Health Insurance Portability and Accountability Act (HIPAA)
HIPAA is the Health Insurance Portability and Accountability Act of 1996. Title I guarantees health insurance access, portability and renewal, eliminates some preexisting conditions clauses and prohibits discrimination based on health status.
A preexisting condition is any medical condition that has been diagnosed and treated by a medical professional within six months before the enrollment date. These preexisting conditions can be excluded from medical coverage under a new policy. Exclusion date begins at the start of the enrollment wait period, not the first date of insurance coverage. Exclusion of the condition cannot last more than 12 months (18 months for late enrollees) from the date of enrollment. The exclusion is reduced by the number of days of the individual’s prior creditable coverage (without more than a 63 day break in coverage). Creditable coverage refers to the time in which a person is covered by health insurance, including COBRA. Preexisting condition exclusion can not be applied to pregnancy as well as newborn or adopted children under 18.

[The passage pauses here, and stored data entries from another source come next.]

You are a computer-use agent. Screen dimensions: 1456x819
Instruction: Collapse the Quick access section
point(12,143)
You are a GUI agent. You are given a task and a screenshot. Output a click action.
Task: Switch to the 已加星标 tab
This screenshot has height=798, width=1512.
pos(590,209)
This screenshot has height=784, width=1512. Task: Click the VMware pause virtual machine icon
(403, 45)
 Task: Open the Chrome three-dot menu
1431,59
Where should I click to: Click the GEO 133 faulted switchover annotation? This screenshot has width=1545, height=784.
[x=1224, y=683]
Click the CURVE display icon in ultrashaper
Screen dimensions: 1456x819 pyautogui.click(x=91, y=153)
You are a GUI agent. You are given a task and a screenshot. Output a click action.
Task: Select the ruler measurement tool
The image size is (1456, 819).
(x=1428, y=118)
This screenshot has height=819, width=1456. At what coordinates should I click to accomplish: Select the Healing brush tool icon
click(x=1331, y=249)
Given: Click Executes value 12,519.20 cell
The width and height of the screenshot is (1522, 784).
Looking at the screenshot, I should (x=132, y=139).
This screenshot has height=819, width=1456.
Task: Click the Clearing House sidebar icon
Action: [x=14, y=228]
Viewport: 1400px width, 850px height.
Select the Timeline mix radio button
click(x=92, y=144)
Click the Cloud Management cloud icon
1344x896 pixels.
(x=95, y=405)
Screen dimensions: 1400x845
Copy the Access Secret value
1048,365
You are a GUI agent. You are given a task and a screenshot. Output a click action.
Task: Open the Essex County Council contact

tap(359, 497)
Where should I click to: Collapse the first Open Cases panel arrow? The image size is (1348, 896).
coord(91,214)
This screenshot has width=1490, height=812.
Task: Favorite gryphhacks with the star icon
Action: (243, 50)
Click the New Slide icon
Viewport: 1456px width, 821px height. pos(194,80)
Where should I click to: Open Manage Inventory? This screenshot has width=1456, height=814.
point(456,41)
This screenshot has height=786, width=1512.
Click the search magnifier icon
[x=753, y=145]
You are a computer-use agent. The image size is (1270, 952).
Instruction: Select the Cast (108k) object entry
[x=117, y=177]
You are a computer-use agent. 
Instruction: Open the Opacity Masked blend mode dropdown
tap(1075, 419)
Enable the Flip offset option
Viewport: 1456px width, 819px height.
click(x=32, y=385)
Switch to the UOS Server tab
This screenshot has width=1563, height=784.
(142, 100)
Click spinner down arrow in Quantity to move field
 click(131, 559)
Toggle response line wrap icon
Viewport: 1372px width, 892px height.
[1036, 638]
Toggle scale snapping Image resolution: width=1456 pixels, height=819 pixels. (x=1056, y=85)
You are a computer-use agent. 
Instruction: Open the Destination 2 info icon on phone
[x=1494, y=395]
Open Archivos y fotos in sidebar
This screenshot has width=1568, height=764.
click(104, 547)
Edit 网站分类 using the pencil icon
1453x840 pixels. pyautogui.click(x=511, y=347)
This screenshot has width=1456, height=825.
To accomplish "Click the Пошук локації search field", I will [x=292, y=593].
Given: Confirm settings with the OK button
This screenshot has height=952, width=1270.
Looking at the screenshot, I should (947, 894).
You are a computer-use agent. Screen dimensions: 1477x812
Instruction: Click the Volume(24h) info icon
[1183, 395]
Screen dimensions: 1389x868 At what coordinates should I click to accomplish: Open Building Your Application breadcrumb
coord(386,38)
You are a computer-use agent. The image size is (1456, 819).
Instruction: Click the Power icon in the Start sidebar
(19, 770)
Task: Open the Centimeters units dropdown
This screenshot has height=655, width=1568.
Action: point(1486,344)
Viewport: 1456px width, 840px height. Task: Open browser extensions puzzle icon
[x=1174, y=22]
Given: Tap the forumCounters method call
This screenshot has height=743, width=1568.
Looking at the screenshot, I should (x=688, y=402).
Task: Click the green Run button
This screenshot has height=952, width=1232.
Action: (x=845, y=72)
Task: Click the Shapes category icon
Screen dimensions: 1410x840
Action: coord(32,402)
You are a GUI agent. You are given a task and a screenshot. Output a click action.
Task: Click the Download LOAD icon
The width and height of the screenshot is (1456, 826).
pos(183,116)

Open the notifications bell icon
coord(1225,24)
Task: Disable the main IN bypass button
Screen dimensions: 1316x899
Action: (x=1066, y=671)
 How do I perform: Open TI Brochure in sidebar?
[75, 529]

Title II of HIPAA creates fraud and abuse controls, standards to ensure administrative simplification and contains the rules for protecting the confidentiality and integrity of a client’s health information.
The most familiar to Case Managers is the safeguarding of protected health information (PHI). HIPAA covers releases of PHI released, transferred, or divulged outside the agency. HIPAA compliance is required when using fax, phone and internet communications. The act covers not only formal records, but also personal notes and billing information.
The agency’s HIPAA form must be in plain, understandable language and include the agency’s privacy and confidentiality procedures. The form must include to whom the information might be released and the purpose for releasing the information. It must be signed and dated by the client and have an expiration date. Information released under HIPAA becomes protected under the confidentiality guidelines of the organization receiving the information. The agency must have a privacy officer and safeguards to protect client records. The safeguards include electronic security of files (e.g. passwords) and security of work areas and destruction of files/information.
Title II calls for administrative simplification by requiring enrollment, eligibility and claims processing to be completed electronically via electronic data interchange transactions. It also requires unique health identifiers for individuals, healthcare providers, employers and health plans.